Tra i sospettati compaiono anche i nomi di Abu Moussab al-Zarqawi, leader di al-Qaeda in Iraq e mandante dell’assassinio, e di Salem Sa’ad Salem bin Saweed, giustiziato perché ritenuto esecutore materiale del crimine. Nel 2005, terminata la pena in Siria, Shaker si sposta nel campo profughi di Shatila, nella periferia di Beirut, dove entra a far parte di Fatah el-Intifada, gruppo estremista palestinese guidato da Abu Musa, colonnello dell’OLP che negli anni 80 era stato a capo di una rivolta contro Yasser Arafat, e connesso con i servizi segreti siriani.

Dopo alcuni mesi, Shaker, raccolta intorno a se l’ala più radicale e oltranzista del movimento, fonda Fatah al-Islam. Con circa 100 uomini si trasferisce nel campo profughi di Nahr el-Bared, sua nuova base operativa e centro di addestramento per le nuove reclute della Jihad.
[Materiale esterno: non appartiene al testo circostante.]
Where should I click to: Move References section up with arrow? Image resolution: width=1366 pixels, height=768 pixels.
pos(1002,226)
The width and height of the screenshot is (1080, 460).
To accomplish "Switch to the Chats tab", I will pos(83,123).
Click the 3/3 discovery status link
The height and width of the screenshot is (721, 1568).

In un’intervista rilasciata nel marzo 2007 a Souad Mekhennet e Michael Moss, giornalisti del New York Times, Shaker al-Absi ha espresso il suo pieno sostegno ad al-Qaeda ed ha ribadito il suo odio nei confronti degli americani e degli israeliani, nemici giurati dell’Islam. Un comportamento che il fratello, Abdel Razzak, giustifica con la depressione e la disperazione che avrebbero colpito Shaker sin dall’adolescenza e lo avrebbero condotto tra le braccia dell’estremismo islamista. Sarebbero stati quindi 60 anni di occupazione israeliana e la perdita di ogni speranza nella lotta per l’affermazione dell’identità palestinese a trasformarlo in uno spietato terrorista; una giustificazione dettata dal vincolo di sangue che non legittima però le azioni commesse da chi ha scelto come soluzione l’estremismo islamista.
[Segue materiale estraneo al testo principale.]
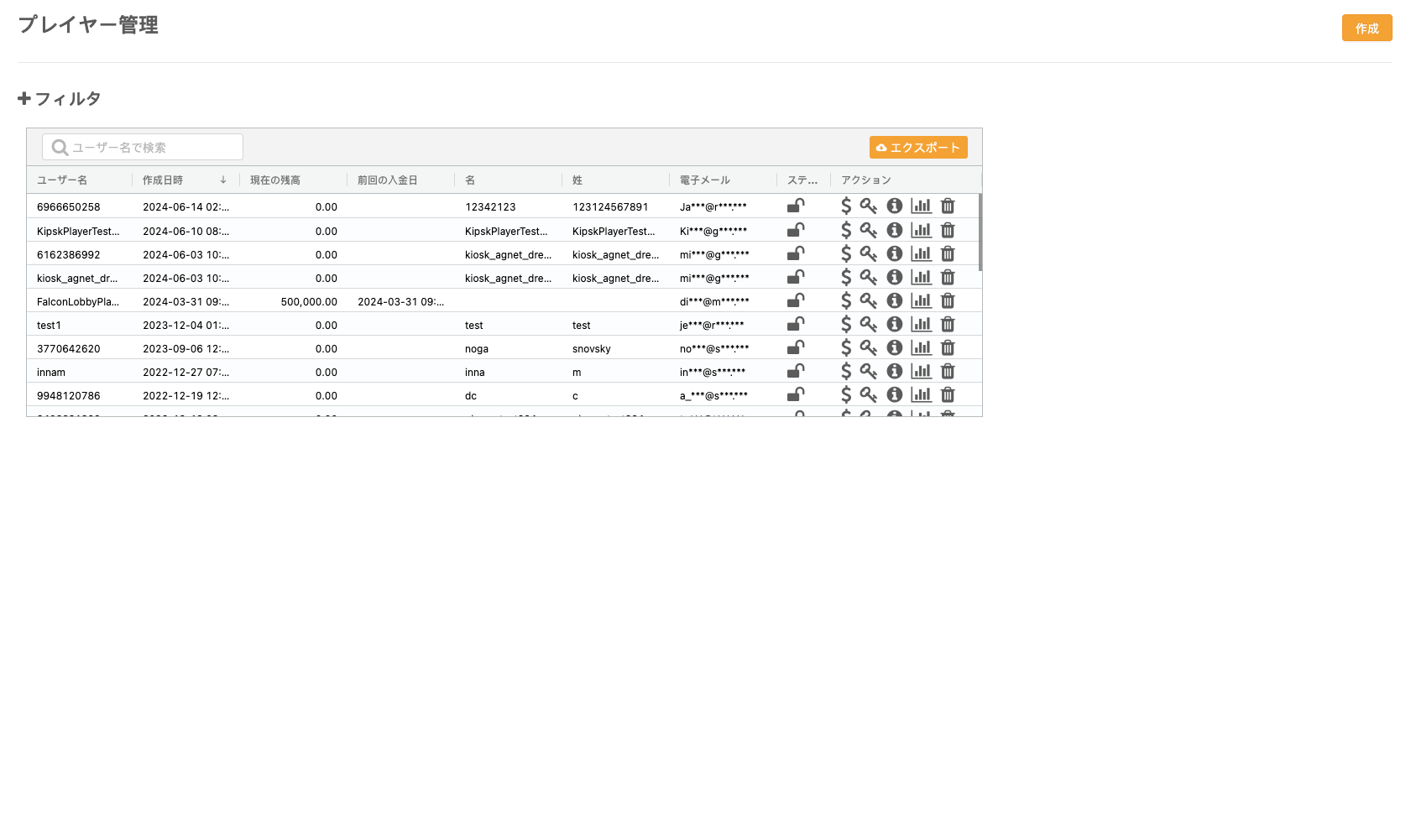Click the table vertical scrollbar
Image resolution: width=1411 pixels, height=840 pixels.
click(980, 233)
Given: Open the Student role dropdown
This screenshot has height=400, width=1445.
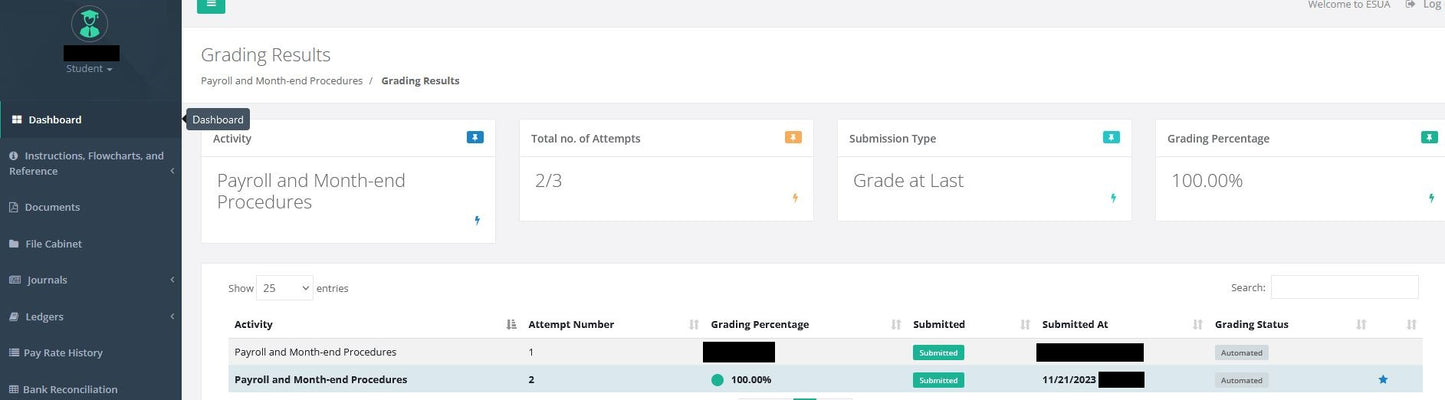Looking at the screenshot, I should point(90,69).
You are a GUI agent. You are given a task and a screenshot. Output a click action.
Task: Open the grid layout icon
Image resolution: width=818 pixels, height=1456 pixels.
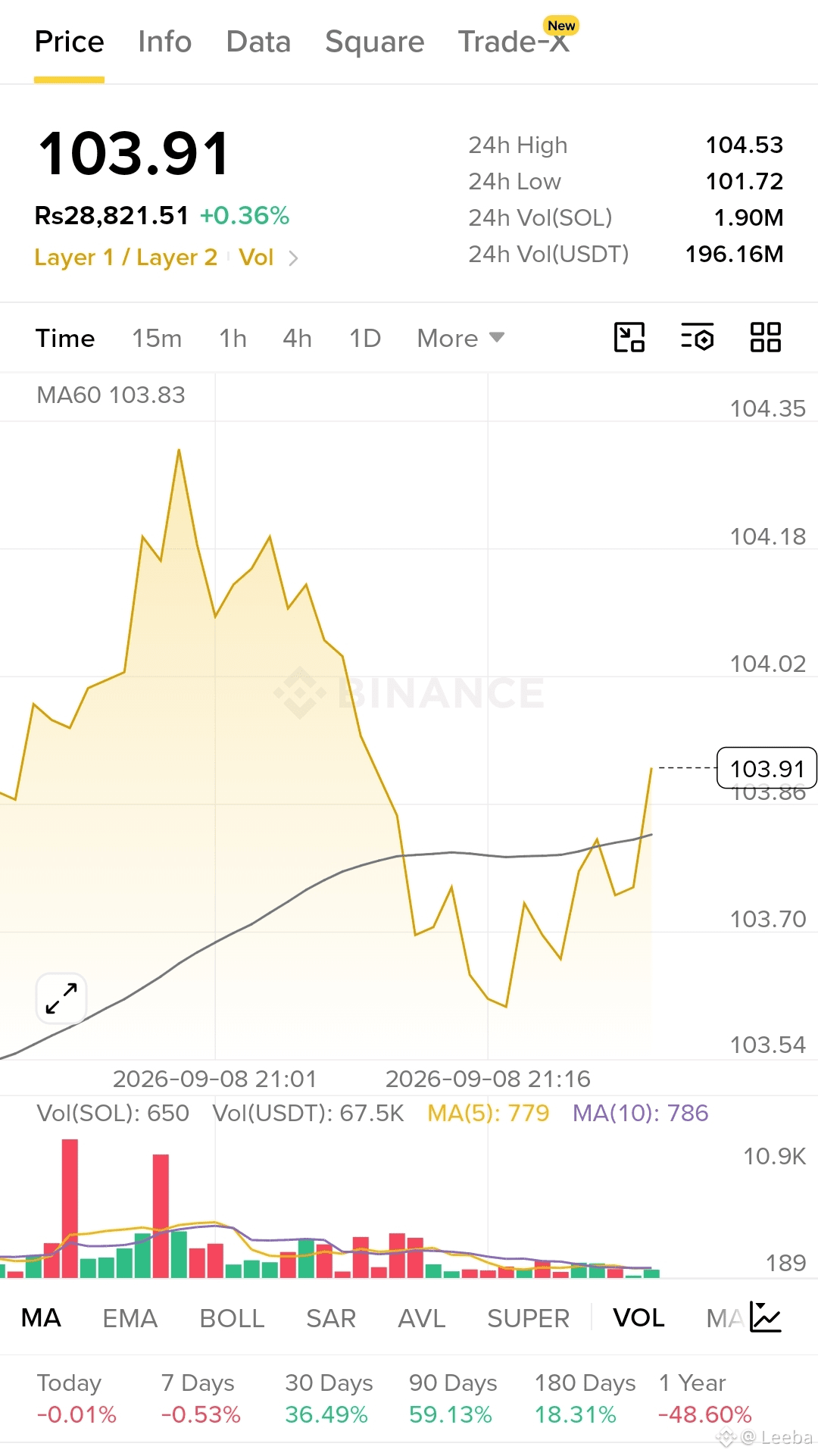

Narrando la storia del fratello, Abdel Razzak ha dimenticato di citare le ultime azioni commesse da Shaker: il duplice attentato del 13 febbraio scorso avvenuto nella città di Ayn Alaq, provincia settentrionale Metn, a 30 chilometri da Beirut, nel quale sono stati colpiti due autobus di pendolari causando la morte di tre libanesi e ferendone altri 20; la morte di decine di soldati dell’esercito di Beirut; le numerose rapine in banca, ultima delle quali ha scatenato l’inferno di Nahr el Bared; il voltafaccia al Libano, un Paese che ha da sempre ospitato i palestinesi; il sospetto omicidio dell’ex-ministro dell’Industria Pierre Gemayel; le minacce rivolte contro i Caschi Blu e il possibile coinvolgimento nella morte di sei militari del contingente spagnolo di Unifil, periti in un attentato avvenuto nelle vicinanze di Sahel el Derdara, città del Libano meridionale che sorge nella valle di Khiam, area sotto il controllo Onu.
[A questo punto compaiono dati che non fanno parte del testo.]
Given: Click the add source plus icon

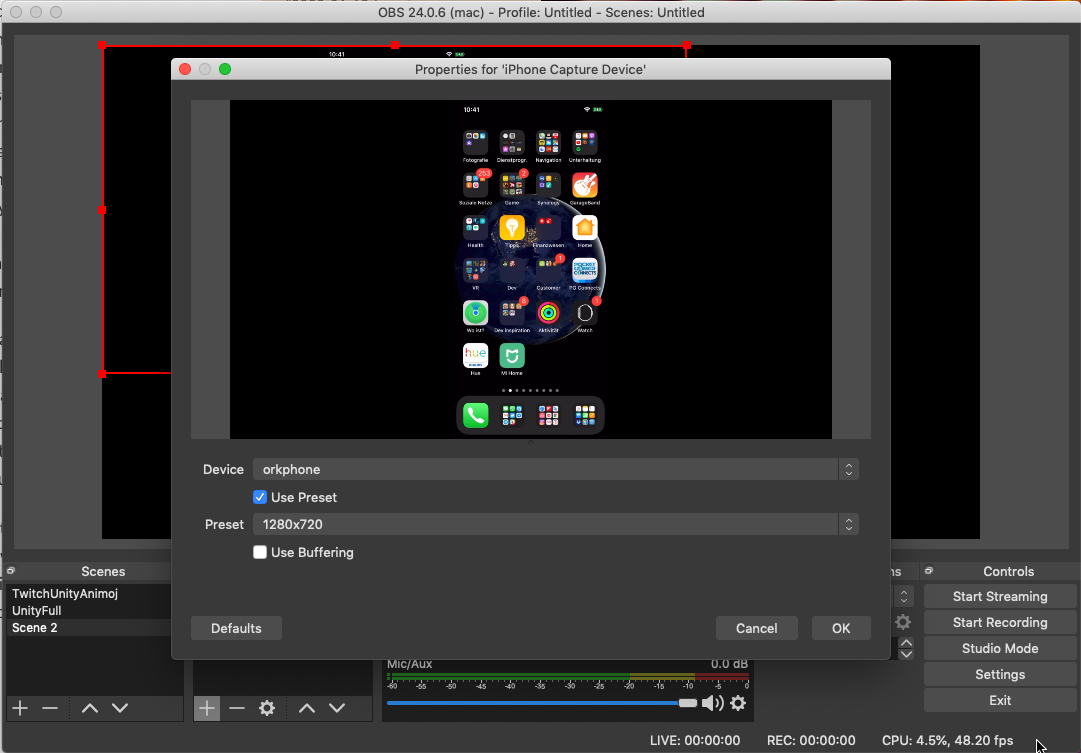Looking at the screenshot, I should click(x=207, y=708).
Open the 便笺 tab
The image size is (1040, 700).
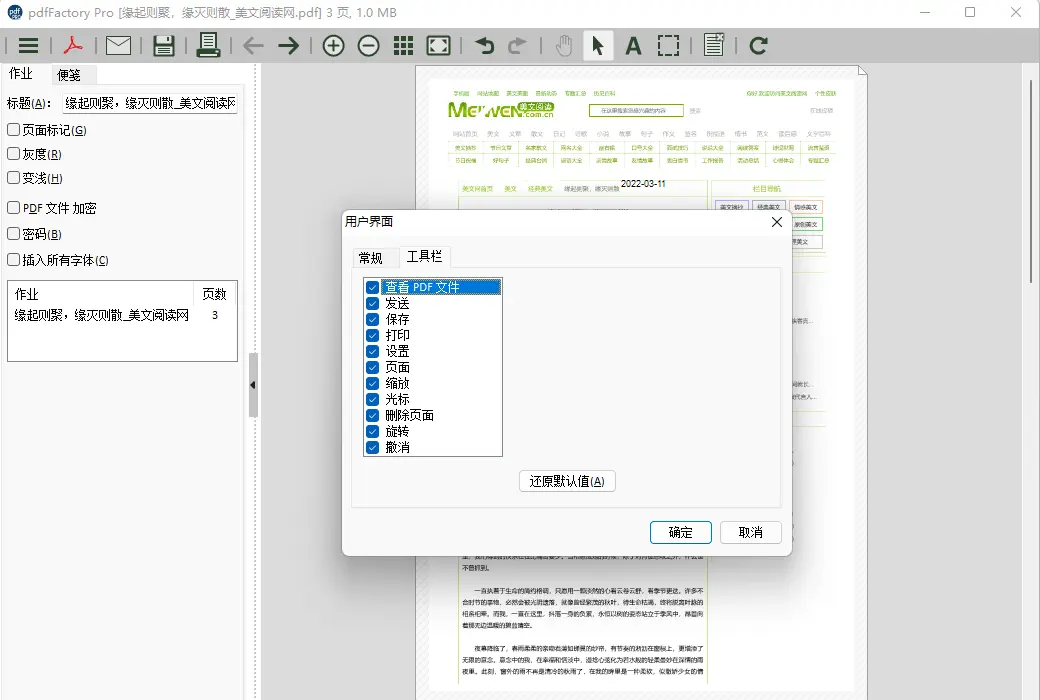tap(69, 74)
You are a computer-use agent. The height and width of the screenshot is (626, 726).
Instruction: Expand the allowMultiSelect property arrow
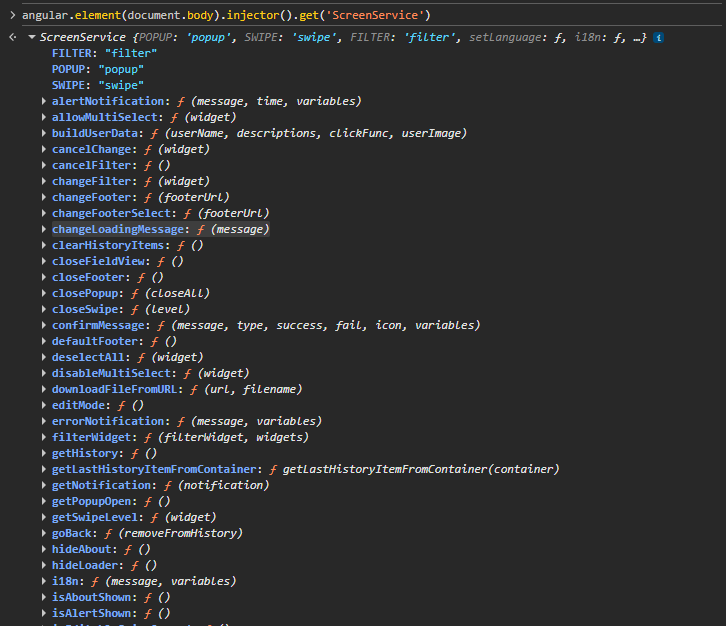[x=44, y=117]
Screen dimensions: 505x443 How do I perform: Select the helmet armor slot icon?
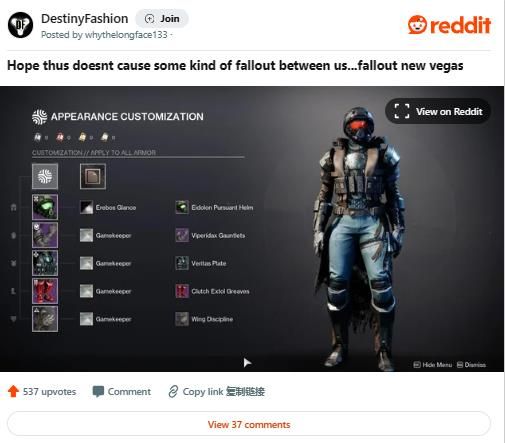[45, 207]
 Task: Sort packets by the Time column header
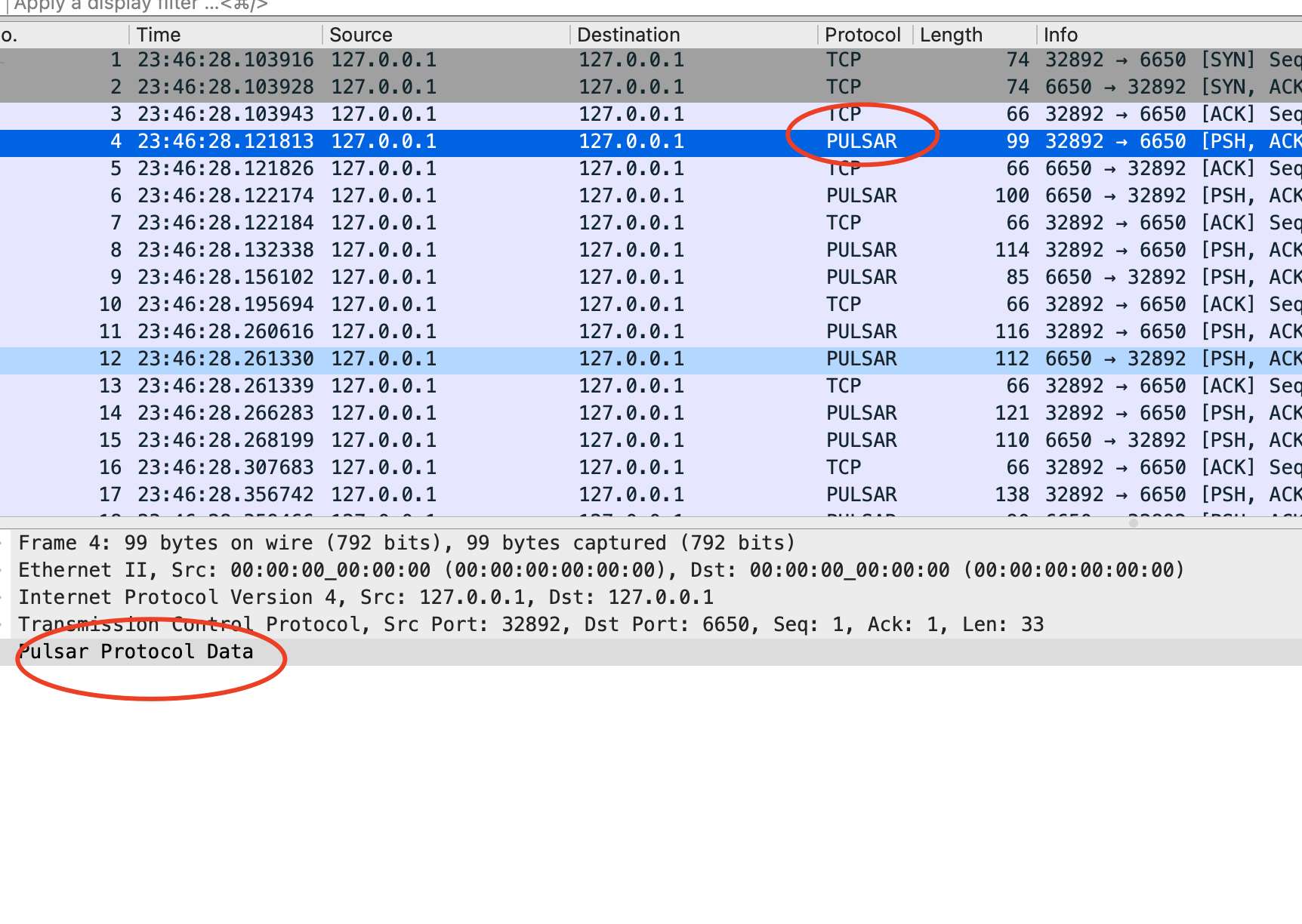pyautogui.click(x=159, y=35)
Il giornalista libanese Sami Haddad ha definito il comportamento di Shaker al-Absi come l’azione di una mente malata, che scarica i propri fallimenti sugli altri e mira a saziare le sue diaboliche ambizioni. Certamente, dietro la kefiah e i proclami che inneggiano alla guerra santa, si cela un altro Shaker. Da quando ha fondato Fatah al-Islam si è circondato di siriani, sauditi, iracheni, turchi, ceceni, yemeniti, pronti a combattere ovunque. Durante gli scontri, Shahin Shahin, portavoce dell’organizzazione, aveva dichiarato che era intenzione del gruppo estendere la rivolta a tutta la “grande Siria”, il territorio che comprende il Libano, Israele, la Giordania e la stessa Siria. Un proclama che lasciava intravedere un progetto più ampio, sostenuto certamente dall’esterno e mirato a portare la Jihad nel cuore del Medio Oriente, ma che non escludeva il coinvolgimento di forze di potere interne allo stesso Libano.

In un articolo pubblicato dal New Yorker magazine del 3 marzo scorso, Seymour M. Hersh aveva ipotizzato che Fatah al-Islam fosse armato e finanziato dal governo libanese del premier Fouad Sinora, che avrebbe assoldato un esercito per creare un’area di tensione che allontanasse il pericolo Hezbollah. Un’ipotesi da prendere in considerazione, avvalorata anche dalle dichiarazioni di un’ex-agente dell’MI6, Alastair Crooke, che ha coinvolto altri personaggi della politica libanese fino a raggiungere il clan Hariri. Ma é contestata da Michael Young, opinionista del Daily Star di Beirut, che appare più propenso per la pista siriana, (molto più comoda politicamente) e che definisce la natura di Shaker al-Absi, quale quella di un mercenario senza scrupoli che si è gettato nella mercificazione della causa palestinese. Ma anche questa tesi appare troppo semplice.